*Written task*
Copy the listing from the line containing "Screen dimensions: 436x290" down to its end, substituting "metrics tile" for "stat card" and leaving everything else unchanged. Leave the pictures out of your answer.

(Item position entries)

.....

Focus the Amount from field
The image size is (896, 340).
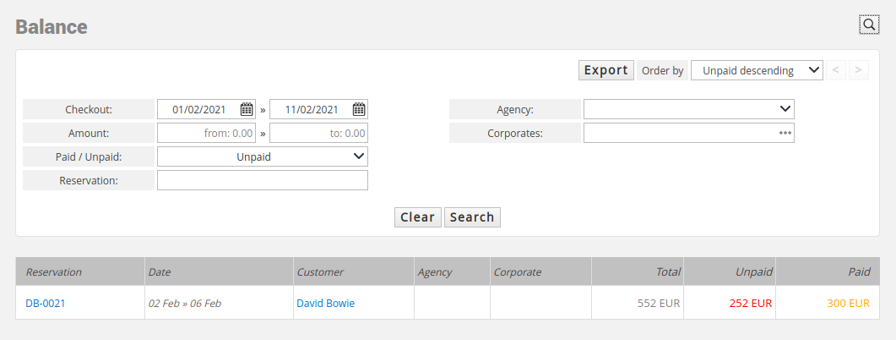pyautogui.click(x=206, y=133)
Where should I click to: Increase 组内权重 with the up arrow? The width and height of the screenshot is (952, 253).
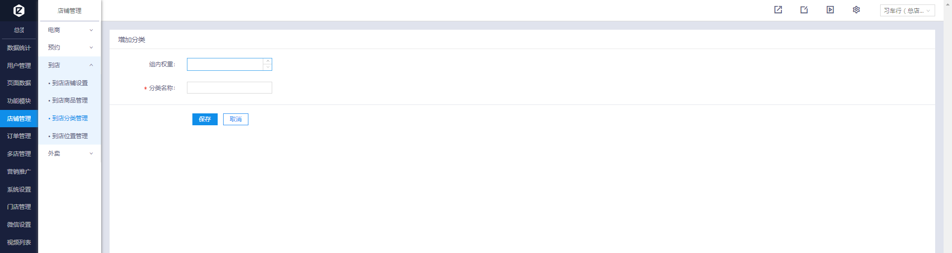[268, 61]
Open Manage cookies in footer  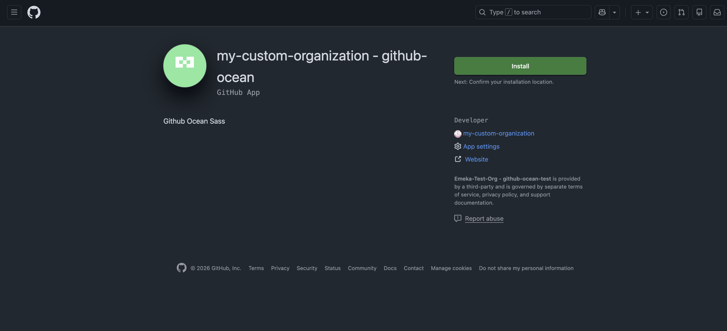pos(451,268)
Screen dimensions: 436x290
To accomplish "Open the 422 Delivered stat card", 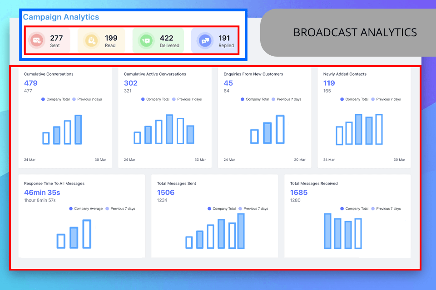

.....

*Final answer*
Screen dimensions: 436x290
To accomplish "Open the 422 Delivered metrics tile", 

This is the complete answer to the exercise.